Excerpted records -

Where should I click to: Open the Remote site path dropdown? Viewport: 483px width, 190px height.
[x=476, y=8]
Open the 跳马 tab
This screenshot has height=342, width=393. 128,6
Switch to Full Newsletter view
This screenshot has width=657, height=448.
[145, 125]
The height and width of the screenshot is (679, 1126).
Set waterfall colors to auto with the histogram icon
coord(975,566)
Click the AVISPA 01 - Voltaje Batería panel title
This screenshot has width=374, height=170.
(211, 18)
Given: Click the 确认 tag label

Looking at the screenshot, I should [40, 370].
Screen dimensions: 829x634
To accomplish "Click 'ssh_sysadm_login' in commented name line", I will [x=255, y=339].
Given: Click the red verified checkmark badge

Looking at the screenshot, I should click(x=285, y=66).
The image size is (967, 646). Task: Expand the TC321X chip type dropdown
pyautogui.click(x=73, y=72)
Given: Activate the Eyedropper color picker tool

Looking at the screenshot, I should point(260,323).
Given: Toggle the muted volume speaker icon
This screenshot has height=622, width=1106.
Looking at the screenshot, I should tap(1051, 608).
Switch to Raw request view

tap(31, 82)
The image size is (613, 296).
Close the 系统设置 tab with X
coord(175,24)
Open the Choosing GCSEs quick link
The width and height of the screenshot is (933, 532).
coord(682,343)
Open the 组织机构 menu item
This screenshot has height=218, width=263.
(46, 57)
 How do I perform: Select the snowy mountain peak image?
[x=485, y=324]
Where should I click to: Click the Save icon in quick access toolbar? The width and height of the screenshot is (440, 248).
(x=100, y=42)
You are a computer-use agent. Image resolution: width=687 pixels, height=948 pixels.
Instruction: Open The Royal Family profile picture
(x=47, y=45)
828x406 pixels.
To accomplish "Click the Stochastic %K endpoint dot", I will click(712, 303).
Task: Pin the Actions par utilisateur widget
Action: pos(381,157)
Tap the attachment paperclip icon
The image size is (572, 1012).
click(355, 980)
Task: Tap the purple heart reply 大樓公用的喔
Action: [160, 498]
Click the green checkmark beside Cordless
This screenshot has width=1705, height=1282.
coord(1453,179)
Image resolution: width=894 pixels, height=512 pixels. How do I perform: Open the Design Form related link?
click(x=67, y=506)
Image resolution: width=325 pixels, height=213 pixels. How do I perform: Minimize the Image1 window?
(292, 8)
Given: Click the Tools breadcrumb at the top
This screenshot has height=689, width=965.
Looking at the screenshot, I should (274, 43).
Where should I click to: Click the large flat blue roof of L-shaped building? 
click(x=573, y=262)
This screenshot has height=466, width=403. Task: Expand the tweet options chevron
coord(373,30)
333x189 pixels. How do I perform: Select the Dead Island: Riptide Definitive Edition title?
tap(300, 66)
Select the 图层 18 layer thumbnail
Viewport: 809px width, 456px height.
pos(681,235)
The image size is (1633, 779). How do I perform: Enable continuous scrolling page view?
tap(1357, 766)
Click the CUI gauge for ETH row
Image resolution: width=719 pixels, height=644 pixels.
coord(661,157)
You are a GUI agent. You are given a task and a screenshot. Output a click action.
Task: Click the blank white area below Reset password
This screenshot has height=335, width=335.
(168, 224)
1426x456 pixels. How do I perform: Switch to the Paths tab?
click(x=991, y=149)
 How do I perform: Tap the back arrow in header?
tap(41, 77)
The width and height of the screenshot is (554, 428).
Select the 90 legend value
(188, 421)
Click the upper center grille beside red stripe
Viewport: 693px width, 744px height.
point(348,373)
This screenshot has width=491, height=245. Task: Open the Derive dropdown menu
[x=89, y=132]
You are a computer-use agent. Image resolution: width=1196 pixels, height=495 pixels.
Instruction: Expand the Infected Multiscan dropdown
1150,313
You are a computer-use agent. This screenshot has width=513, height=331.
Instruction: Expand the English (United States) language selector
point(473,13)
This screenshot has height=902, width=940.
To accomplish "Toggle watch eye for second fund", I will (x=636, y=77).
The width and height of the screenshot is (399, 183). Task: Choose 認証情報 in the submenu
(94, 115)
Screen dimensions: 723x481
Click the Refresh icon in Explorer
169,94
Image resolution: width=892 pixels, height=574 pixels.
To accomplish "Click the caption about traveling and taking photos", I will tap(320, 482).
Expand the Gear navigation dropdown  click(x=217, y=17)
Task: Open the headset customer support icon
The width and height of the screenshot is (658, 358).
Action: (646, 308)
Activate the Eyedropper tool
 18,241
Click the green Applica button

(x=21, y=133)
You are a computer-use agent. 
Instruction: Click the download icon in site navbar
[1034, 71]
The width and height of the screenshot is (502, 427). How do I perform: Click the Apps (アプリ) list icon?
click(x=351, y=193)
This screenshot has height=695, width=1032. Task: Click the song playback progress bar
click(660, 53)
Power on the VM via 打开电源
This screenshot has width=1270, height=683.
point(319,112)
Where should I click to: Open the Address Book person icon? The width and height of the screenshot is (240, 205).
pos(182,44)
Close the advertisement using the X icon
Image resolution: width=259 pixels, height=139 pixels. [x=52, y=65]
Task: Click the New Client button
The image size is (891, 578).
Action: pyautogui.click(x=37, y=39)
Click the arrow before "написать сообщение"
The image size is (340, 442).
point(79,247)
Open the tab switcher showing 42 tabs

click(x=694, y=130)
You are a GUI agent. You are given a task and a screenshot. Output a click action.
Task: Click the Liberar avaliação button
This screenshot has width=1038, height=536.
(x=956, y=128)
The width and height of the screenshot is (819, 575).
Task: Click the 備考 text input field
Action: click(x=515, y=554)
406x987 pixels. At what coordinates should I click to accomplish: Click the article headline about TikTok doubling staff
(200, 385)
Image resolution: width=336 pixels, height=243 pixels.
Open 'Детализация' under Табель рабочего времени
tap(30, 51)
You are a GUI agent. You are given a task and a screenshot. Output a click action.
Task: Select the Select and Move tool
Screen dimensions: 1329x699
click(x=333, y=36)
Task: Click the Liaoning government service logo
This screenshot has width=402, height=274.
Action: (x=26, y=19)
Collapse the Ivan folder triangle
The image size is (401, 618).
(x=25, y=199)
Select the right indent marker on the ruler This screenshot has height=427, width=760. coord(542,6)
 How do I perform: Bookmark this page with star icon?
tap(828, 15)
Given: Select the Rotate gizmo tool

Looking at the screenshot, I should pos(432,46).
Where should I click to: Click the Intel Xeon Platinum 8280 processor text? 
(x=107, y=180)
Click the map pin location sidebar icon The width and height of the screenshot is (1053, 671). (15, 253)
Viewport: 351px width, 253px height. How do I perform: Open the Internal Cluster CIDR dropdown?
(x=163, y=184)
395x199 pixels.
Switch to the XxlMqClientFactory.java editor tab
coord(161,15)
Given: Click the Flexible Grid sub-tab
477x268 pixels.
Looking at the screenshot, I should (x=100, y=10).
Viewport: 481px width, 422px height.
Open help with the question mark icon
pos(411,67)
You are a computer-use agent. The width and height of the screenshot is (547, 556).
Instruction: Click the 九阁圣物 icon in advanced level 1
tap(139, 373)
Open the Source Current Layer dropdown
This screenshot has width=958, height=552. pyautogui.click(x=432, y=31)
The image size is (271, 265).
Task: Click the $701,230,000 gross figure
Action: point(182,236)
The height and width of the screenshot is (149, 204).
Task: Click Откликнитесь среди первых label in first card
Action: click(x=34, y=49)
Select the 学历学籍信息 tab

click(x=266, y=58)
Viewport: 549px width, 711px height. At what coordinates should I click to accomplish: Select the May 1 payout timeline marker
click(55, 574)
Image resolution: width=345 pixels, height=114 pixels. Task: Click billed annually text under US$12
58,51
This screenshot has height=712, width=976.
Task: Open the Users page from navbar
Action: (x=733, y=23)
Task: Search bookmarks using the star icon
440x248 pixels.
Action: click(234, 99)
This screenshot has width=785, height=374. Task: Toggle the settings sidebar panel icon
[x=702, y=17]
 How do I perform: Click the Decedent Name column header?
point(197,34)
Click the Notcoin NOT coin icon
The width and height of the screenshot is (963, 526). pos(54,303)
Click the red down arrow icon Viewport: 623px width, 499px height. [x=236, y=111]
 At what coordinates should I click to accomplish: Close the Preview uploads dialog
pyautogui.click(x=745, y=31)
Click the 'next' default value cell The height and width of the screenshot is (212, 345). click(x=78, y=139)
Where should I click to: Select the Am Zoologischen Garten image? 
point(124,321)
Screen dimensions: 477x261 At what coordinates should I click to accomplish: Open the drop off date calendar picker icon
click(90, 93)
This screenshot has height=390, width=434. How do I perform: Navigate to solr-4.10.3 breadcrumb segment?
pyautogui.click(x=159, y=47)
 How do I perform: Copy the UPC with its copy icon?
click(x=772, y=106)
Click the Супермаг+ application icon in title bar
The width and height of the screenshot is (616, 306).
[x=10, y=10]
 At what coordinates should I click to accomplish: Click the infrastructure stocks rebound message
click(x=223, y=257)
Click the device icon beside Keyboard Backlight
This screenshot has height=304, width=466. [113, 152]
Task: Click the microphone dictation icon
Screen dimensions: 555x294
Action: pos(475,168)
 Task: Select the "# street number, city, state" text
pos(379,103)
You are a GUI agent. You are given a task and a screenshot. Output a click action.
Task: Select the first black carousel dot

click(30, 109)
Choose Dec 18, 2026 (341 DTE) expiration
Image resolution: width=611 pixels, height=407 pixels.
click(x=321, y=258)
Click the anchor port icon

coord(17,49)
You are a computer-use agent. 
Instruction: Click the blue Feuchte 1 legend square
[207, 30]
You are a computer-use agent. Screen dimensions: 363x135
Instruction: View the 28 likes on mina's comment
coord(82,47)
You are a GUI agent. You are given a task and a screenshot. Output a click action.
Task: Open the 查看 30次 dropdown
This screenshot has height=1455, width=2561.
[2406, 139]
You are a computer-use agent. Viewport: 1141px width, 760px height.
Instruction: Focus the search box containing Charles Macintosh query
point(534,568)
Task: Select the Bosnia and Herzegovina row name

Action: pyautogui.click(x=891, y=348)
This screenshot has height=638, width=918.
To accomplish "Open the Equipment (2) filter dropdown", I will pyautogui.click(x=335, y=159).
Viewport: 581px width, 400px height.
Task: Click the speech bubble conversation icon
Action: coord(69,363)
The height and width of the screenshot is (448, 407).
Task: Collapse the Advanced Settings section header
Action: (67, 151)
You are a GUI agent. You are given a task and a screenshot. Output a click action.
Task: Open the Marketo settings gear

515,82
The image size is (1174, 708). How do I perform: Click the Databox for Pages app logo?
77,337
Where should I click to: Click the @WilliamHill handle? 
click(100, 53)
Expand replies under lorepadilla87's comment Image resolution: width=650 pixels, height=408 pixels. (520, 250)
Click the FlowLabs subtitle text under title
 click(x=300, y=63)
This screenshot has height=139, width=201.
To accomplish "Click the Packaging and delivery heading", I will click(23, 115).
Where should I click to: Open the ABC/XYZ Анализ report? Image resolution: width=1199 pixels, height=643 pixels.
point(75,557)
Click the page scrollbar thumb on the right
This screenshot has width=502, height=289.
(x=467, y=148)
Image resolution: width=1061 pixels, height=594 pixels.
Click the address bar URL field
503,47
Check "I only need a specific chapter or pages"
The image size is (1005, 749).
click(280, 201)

What you will do - Find the word "right" in the data and show each line that holds it.

Exercise response -
Select the right indent marker on the ruler This screenshot has height=427, width=760. coord(542,6)
Click the page scrollbar thumb on the right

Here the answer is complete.